IOOF’s recent FUM increase represents acquisitions (as the big 4 banks step back from vertically integrated capabilities) but the general industry point stands.

Fees
You might imagine that the increased scale, and a presumably competitive environment might result in some reduction in fees across the space.
But, for the major listed, not so. A broader, encompassing measure of fee related revenues to funds under advice/funds under management shows no downtrends…
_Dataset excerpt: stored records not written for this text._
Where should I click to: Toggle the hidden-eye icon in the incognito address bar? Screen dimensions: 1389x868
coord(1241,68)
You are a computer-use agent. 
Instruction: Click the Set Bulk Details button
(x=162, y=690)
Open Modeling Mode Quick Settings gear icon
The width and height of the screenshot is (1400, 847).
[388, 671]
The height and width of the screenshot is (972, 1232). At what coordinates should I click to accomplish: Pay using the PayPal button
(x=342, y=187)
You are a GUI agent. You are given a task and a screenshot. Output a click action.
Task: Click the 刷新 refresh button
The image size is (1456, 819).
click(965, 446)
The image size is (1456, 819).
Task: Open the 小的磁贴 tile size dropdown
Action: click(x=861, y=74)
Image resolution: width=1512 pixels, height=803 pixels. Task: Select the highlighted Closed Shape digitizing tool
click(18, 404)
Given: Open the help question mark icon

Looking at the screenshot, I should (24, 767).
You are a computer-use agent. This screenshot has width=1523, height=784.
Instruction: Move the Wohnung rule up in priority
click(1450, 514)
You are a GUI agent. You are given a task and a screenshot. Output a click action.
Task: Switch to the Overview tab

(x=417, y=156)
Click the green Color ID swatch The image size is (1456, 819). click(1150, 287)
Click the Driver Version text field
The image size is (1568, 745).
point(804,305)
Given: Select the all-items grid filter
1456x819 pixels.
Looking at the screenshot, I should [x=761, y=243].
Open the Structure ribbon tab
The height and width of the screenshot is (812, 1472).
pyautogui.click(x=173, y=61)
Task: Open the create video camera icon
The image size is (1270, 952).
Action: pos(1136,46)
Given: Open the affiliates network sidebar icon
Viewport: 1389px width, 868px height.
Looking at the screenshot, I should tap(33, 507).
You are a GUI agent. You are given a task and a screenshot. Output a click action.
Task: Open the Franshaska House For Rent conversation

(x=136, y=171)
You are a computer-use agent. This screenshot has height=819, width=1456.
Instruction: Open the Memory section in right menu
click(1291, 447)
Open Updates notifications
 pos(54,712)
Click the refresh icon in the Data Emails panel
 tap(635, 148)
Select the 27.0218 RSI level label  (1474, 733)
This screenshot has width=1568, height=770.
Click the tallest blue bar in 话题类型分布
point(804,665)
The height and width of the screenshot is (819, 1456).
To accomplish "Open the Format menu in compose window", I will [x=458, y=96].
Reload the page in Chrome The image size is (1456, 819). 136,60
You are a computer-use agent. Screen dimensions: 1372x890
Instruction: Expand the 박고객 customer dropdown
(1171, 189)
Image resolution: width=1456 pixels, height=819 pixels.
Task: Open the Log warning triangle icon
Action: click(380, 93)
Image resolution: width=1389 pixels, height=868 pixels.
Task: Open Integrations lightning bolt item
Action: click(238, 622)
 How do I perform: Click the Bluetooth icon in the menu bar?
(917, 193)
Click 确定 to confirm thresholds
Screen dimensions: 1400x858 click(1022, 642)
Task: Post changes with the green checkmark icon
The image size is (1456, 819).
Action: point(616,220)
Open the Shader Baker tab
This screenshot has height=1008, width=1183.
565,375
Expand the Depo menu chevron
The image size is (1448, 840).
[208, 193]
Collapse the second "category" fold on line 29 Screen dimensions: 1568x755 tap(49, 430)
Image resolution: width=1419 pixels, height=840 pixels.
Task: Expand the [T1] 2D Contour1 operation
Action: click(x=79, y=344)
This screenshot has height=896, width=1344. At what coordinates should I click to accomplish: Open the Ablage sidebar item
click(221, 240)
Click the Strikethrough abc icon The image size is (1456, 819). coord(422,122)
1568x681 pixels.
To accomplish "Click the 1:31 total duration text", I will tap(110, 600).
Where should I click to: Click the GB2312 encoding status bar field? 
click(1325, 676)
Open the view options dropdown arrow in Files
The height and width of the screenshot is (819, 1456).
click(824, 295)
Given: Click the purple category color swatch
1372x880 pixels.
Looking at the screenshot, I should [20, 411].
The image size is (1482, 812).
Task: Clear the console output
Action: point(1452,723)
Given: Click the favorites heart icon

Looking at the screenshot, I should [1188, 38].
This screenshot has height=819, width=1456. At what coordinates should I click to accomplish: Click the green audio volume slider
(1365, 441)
…and nor does a more narrow definition of investment management fees. Note that each manager has a different product mix (some are multi-asset managers, with large fixed income books which are typically much lower fees, and some have markedly different distribution channels (e.g. institutional, retail, wholesale, not-for-profit, etc.).
But, whatever the business, the FUM and the competitive landscape haven’t dented the fee structures by as much as you might have first imagined.

Flows
The main threat comes from years of underperformance relative to benchmark, for the industry as a whole, and the associated shift into passive and smart beta funds.
That flow out of active has been the main constraint on profit growth.

Role in a portfolio
So, we’ve got stocks that are pretty straightforward to model in theory (FUM x Fees), but, you have to guess the FUM, which means guessing market movements and estimating the product mix and propensity for outperformance. And, even if you get those right, you might still have an avalanche of flow going against you, if, for whatever reason, the market is against that manager’s style.
Or, you can be AMP, and have what looks like everybody against you, regardless.
The reason you might choose to selectively add them is the operating leverage. Those minimal opex and capex outcomes means that any growth in FUM, flows or market driven, go straight to the bottom line.
As such, fund managers are just about the most correlated to market stocks you will find, outside of banks and energy. Now banks are geared beasts, and energy stocks differ markedly by profitability, so when choosing what sort of diversified mix of stocks to back in a market recovery, you might well choose to have a fund manager or two.

ESG
One last point, before concluding this short note. Below, we consider the premium relative to assets (a bit like an enterprise-value to resources metric, for BHP, or a price to NTA for a REIT).
Here we look at the market cap of the company, minus whatever tangible equity there is, and express over the assets under management.
The key is to note the Aussie Ethical fund. People are very keen to give them money, as keen as they are to support ESG ideals. That’s great, but, it certainly raises the prospect of an “ESG” bubble, where emotion and exuberance has gotten ahead of valuation.
The corollary of that is it probably suggests that “sin” stocks, might be undervalued. We are overweight WPL in our direct equity portfolios.

Conclusion
As discussed in our note yesterday, we think the global market narrative is very finely balanced. There are plenty of reasons to be very optimistic, and plenty of reason for caution. That doesn’t happen all that often, usually the “side-of-the-fence” to sit on is pretty clear to us.
What is clearer, perhaps, is our view that the Australian equity market is more vulnerable to a correction than international markets, and more vulnerable to a downturn in the economy given the ill-balanced nature of our growth, and economic composition.
As such, owning stocks with a high degree of operating leverage to further runs in the Aussie market is less compelling to us (noting that many of these managers do have a high degree of exposure to other currencies, which are still in general swamped by the macro factor influence of the local market, and then secondly the performance of the industry group).
Still, when you are looking for quality, and don’t want the banks, insurers or the ASX itself within the financials and diversified financials sphere, some of these names do fit the bill.